= TASK PROMPT =
Report each line of the listing below that contains the word "menu", copying every such line in full.

┄┄┄┄┄┄┄┄┄┄

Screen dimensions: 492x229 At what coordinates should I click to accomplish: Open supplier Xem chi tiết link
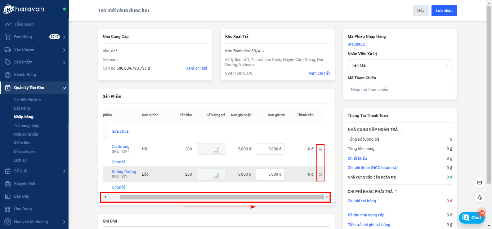coord(196,68)
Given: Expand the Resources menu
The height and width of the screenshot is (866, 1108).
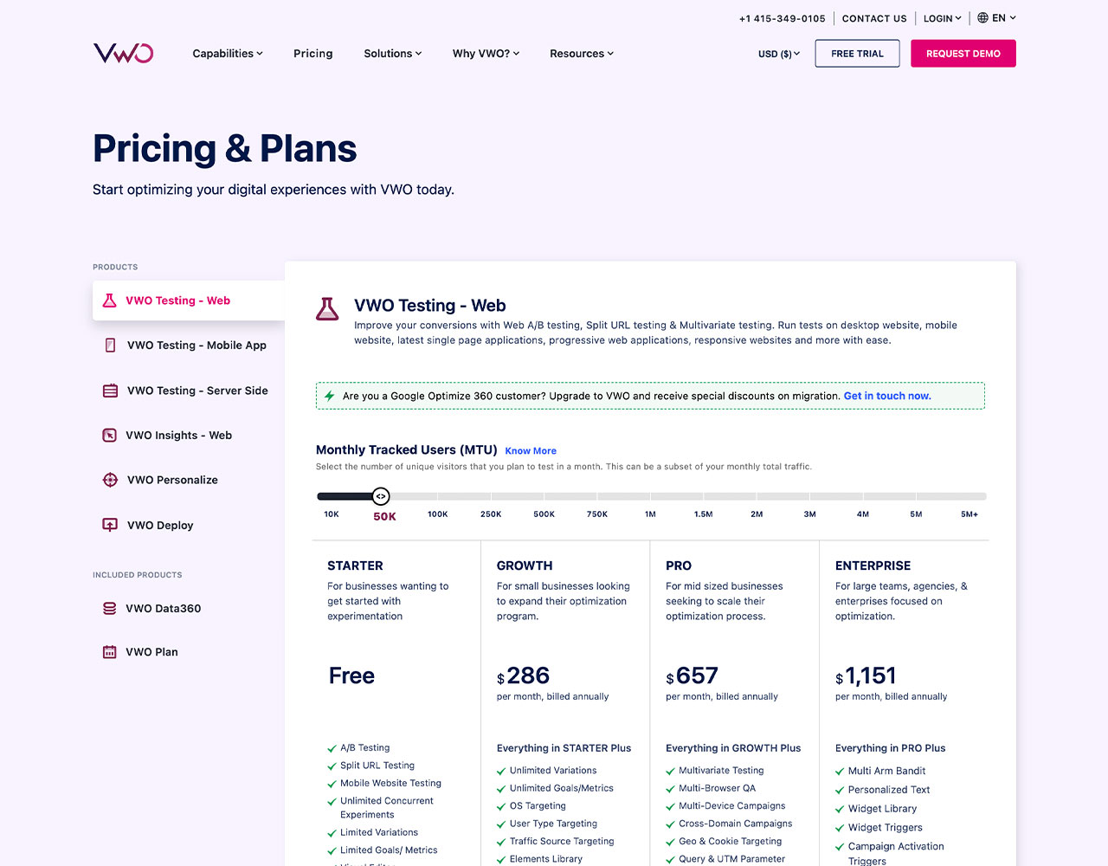Looking at the screenshot, I should point(581,54).
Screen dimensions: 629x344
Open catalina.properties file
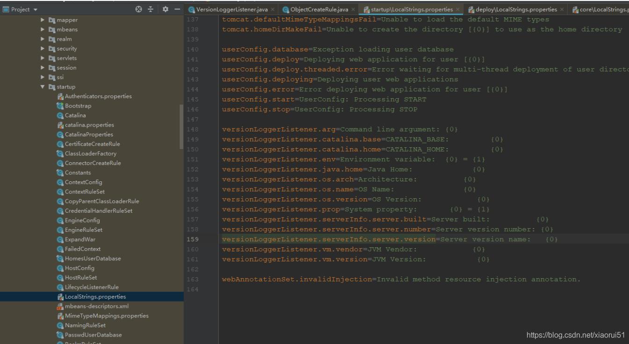[x=89, y=125]
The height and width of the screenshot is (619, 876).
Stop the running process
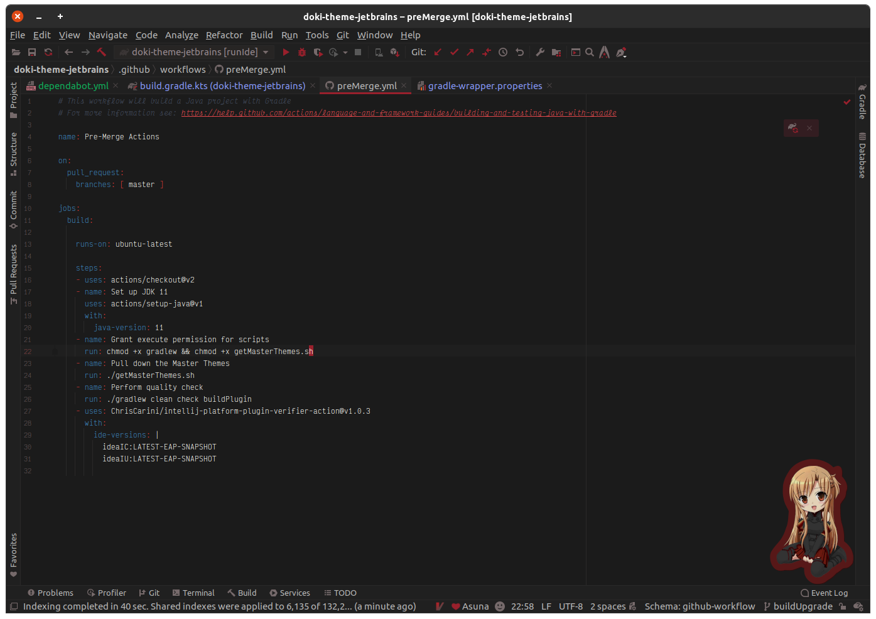[359, 52]
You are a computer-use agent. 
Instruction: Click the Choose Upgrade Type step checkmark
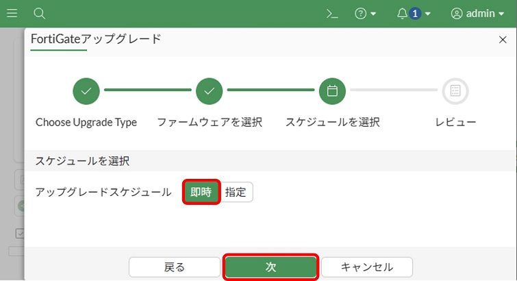click(x=86, y=90)
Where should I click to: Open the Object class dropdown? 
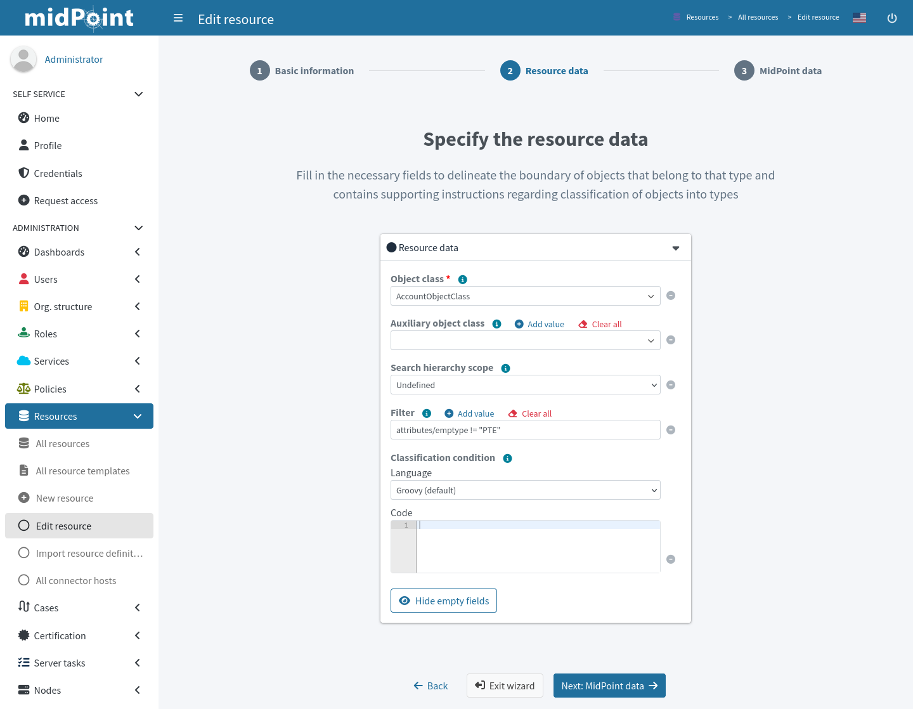tap(525, 296)
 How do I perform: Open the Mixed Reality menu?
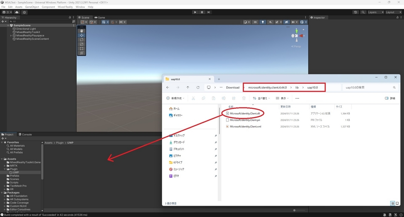tap(65, 6)
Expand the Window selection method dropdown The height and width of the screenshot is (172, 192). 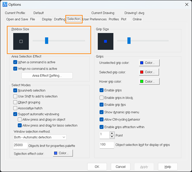(x=40, y=137)
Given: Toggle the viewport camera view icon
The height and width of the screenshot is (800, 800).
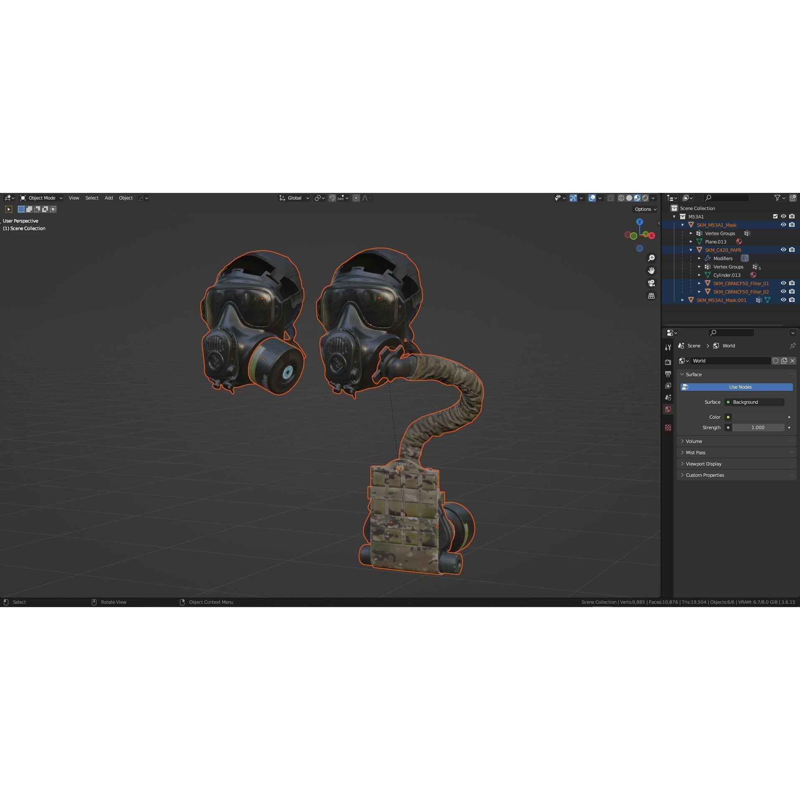Looking at the screenshot, I should click(x=651, y=283).
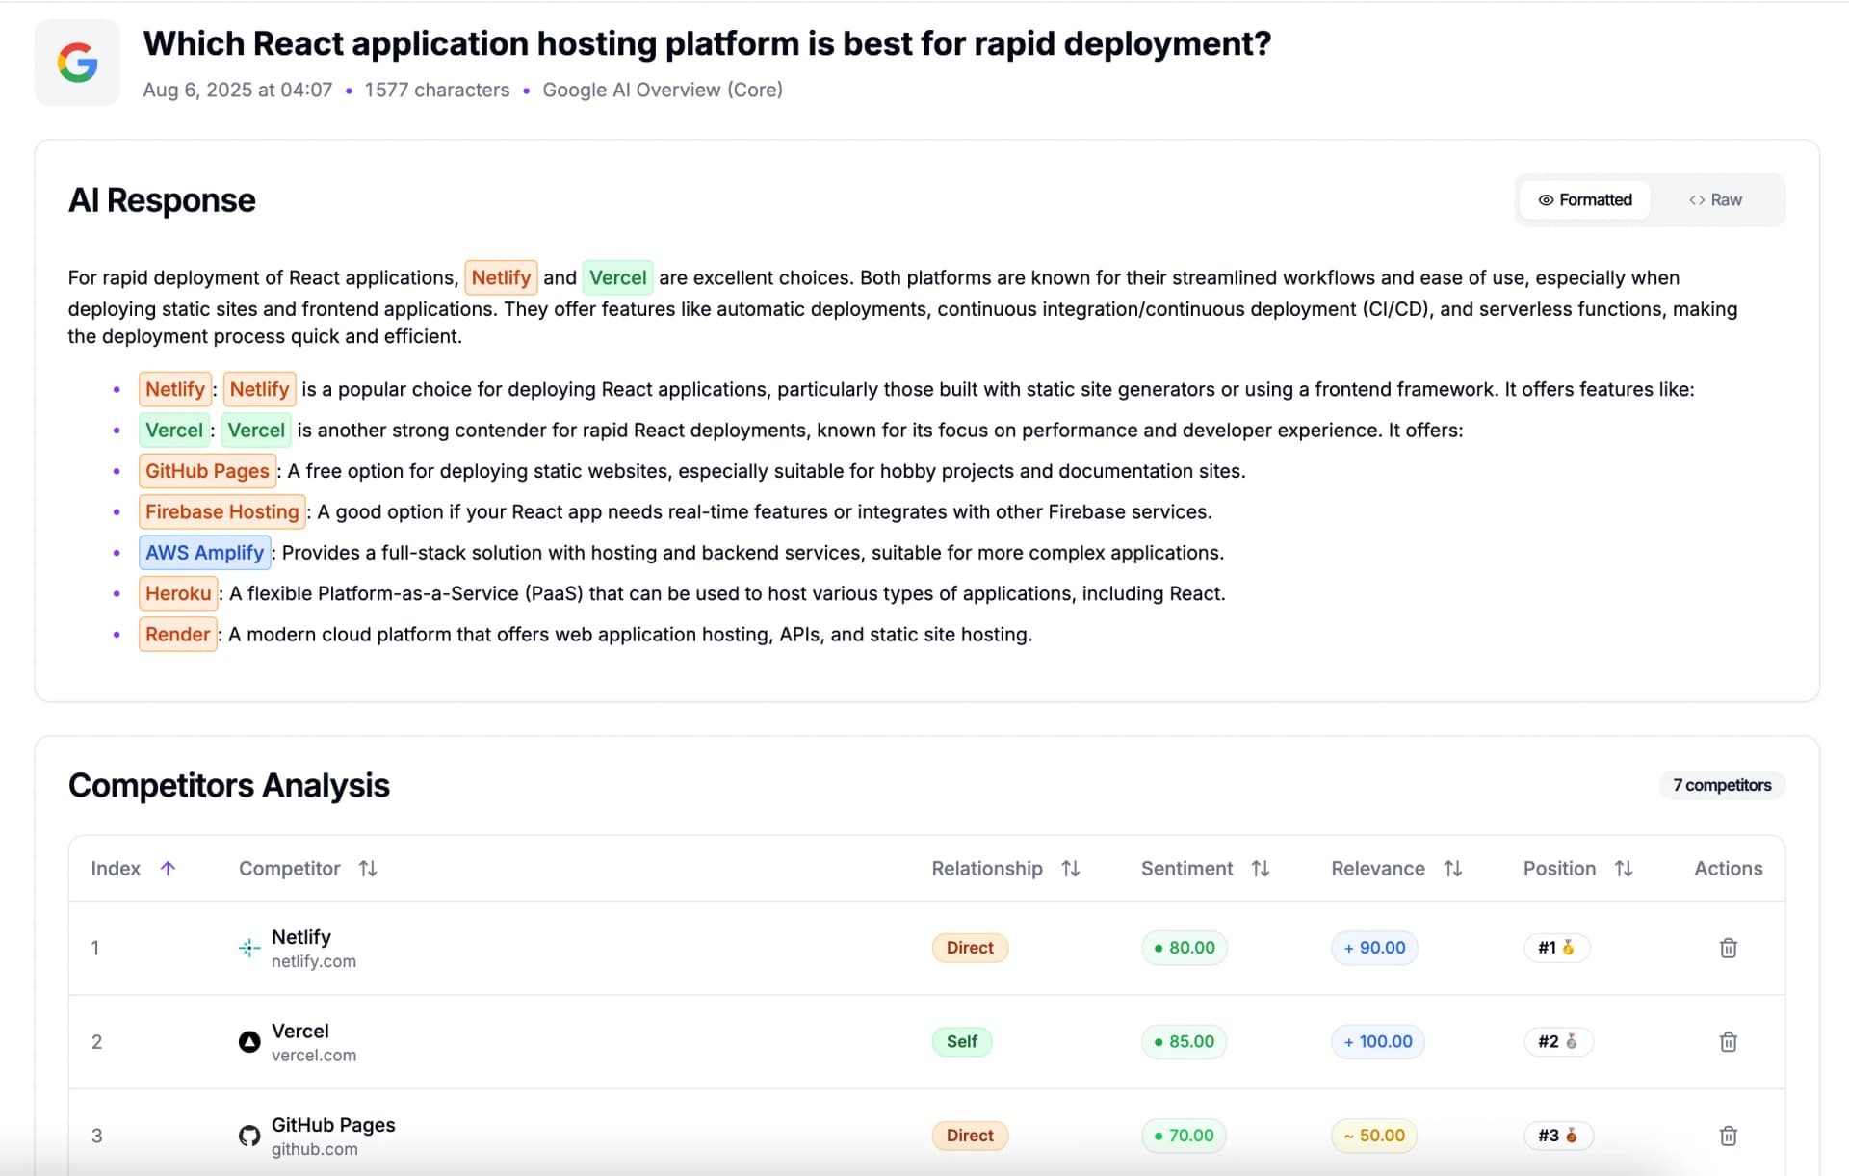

┄┄┄┄┄┄┄┄┄┄

= THE SOLUTION =
Given: Expand the Resources menu
 How do I perform: Open the Mixed Reality menu?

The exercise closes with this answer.